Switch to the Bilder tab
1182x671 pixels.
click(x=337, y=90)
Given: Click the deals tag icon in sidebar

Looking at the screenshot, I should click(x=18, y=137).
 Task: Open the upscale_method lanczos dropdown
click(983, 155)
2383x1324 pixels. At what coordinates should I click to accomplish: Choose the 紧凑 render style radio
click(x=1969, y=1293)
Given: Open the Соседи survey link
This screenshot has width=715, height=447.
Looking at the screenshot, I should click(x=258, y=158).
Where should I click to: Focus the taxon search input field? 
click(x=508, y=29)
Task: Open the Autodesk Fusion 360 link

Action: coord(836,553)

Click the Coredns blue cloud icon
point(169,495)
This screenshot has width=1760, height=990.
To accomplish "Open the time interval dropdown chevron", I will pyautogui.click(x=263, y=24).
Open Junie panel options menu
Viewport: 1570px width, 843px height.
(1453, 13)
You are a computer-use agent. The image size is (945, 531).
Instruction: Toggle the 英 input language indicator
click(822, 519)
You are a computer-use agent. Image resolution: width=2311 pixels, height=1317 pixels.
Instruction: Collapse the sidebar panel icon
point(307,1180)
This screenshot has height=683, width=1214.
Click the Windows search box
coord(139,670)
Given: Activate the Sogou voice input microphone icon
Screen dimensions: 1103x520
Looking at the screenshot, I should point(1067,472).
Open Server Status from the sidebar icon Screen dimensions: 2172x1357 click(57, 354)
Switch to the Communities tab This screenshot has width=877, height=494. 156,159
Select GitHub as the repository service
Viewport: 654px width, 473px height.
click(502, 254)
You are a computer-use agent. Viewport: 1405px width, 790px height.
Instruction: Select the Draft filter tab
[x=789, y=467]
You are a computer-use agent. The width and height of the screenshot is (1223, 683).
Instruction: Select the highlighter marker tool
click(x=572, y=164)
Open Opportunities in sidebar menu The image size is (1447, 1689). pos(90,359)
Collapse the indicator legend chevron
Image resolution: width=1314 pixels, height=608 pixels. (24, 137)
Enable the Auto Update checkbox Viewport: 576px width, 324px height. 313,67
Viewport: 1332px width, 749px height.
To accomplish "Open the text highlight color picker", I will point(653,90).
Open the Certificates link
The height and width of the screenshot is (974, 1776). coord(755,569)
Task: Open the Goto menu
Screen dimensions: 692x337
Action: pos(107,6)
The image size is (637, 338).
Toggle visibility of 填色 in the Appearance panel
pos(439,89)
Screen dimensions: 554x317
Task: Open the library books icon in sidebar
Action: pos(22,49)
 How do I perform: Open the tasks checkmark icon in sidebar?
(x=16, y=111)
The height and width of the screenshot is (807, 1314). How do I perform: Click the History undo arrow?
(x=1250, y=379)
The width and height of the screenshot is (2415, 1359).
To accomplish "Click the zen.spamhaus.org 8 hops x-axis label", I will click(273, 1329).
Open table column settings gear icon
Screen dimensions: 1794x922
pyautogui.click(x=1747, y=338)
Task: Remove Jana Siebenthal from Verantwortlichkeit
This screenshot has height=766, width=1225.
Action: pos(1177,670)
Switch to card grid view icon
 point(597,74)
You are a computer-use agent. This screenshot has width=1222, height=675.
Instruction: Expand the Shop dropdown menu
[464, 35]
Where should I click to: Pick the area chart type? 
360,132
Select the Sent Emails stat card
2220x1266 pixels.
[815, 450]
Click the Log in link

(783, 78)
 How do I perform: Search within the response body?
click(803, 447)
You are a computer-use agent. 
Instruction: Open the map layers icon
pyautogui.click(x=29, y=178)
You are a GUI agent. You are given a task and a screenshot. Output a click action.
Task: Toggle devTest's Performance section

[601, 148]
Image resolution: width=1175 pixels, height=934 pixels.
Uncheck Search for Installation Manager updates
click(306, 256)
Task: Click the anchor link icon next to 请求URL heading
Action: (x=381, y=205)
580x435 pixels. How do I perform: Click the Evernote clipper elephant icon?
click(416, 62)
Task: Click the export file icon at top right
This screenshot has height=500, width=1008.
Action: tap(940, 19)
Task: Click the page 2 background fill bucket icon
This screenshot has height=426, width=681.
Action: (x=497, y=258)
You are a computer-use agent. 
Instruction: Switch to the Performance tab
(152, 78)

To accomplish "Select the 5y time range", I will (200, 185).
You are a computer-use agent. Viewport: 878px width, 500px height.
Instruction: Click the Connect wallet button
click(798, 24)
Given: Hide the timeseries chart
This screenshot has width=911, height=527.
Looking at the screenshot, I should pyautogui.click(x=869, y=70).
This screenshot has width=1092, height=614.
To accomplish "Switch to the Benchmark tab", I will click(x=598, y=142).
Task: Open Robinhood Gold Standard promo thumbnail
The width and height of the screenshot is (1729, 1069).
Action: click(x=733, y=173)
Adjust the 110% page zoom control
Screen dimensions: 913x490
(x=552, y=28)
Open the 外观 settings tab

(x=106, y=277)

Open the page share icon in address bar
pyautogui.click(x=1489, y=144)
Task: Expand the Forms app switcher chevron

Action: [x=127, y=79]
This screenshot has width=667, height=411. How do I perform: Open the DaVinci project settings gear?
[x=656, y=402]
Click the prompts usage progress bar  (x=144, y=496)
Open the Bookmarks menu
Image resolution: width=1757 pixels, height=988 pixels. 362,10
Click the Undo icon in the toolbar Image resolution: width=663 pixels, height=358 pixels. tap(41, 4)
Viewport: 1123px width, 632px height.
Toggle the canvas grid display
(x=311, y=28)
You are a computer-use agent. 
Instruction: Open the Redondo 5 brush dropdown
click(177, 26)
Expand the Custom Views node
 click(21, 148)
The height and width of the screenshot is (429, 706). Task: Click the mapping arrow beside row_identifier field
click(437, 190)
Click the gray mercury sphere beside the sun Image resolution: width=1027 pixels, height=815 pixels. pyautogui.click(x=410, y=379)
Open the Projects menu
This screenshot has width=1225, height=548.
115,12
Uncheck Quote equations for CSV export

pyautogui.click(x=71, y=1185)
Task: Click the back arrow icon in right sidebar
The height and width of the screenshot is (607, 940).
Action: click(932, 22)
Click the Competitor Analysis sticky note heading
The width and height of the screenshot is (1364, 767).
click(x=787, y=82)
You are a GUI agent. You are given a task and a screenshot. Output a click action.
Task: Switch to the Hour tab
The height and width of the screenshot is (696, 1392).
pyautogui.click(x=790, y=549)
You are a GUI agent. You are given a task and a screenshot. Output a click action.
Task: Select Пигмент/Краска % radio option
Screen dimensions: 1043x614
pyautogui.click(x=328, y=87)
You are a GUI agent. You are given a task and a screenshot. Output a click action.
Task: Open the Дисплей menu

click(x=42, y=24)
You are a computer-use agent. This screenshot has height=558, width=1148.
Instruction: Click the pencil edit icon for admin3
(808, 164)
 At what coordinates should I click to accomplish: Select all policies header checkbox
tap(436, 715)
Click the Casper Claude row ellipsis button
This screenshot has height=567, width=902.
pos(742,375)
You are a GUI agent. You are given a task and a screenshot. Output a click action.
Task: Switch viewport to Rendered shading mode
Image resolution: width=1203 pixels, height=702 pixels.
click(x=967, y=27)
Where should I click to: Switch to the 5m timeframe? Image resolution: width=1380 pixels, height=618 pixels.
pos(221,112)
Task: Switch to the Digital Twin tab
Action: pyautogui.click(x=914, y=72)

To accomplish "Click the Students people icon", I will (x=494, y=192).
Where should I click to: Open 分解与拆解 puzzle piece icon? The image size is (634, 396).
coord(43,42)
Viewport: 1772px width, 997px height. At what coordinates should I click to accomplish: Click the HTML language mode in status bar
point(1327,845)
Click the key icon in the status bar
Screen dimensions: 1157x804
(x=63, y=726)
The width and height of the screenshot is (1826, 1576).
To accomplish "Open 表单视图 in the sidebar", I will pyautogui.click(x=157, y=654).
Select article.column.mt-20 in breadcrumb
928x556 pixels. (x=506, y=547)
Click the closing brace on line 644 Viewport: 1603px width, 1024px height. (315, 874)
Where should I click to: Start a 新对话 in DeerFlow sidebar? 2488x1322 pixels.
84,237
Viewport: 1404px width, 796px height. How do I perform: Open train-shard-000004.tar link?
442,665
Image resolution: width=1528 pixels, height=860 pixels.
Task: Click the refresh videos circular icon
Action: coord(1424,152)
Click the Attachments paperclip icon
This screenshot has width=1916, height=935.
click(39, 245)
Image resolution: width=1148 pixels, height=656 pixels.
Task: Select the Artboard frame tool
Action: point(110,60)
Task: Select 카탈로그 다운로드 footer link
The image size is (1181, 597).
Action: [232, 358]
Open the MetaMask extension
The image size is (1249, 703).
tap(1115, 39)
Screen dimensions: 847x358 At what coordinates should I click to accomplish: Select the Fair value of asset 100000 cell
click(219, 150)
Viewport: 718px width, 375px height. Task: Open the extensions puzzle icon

----

*Requirement*: Write out exactly the lines that fall from the line with "The height and width of the screenshot is (807, 1314)." to the line with "Task: Open Robinhood" in the records above, keeping both ends.

*Answer to this task*:
The height and width of the screenshot is (807, 1314). How do I perform: Click the History undo arrow?
(x=1250, y=379)
The width and height of the screenshot is (2415, 1359).
To accomplish "Click the zen.spamhaus.org 8 hops x-axis label", I will click(273, 1329).
Open table column settings gear icon
Screen dimensions: 1794x922
pyautogui.click(x=1747, y=338)
Task: Remove Jana Siebenthal from Verantwortlichkeit
This screenshot has height=766, width=1225.
Action: pos(1177,670)
Switch to card grid view icon
 point(597,74)
You are a computer-use agent. This screenshot has width=1222, height=675.
Instruction: Expand the Shop dropdown menu
[464, 35]
Where should I click to: Pick the area chart type? 
360,132
Select the Sent Emails stat card
2220x1266 pixels.
[815, 450]
Click the Log in link

(783, 78)
 How do I perform: Search within the response body?
click(803, 447)
You are a computer-use agent. 
Instruction: Open the map layers icon
pyautogui.click(x=29, y=178)
You are a GUI agent. You are given a task and a screenshot. Output a click action.
Task: Toggle devTest's Performance section

[601, 148]
Image resolution: width=1175 pixels, height=934 pixels.
Uncheck Search for Installation Manager updates
click(306, 256)
Task: Click the anchor link icon next to 请求URL heading
Action: (x=381, y=205)
580x435 pixels. How do I perform: Click the Evernote clipper elephant icon?
click(416, 62)
Task: Click the export file icon at top right
This screenshot has height=500, width=1008.
Action: tap(940, 19)
Task: Click the page 2 background fill bucket icon
This screenshot has height=426, width=681.
Action: (x=497, y=258)
You are a computer-use agent. 
Instruction: Switch to the Performance tab
(152, 78)

To accomplish "Select the 5y time range", I will (200, 185).
You are a computer-use agent. Viewport: 878px width, 500px height.
Instruction: Click the Connect wallet button
click(798, 24)
Given: Hide the timeseries chart
This screenshot has width=911, height=527.
Looking at the screenshot, I should pyautogui.click(x=869, y=70).
This screenshot has width=1092, height=614.
To accomplish "Switch to the Benchmark tab", I will click(x=598, y=142).
Task: Open Robinhood Gold Standard promo thumbnail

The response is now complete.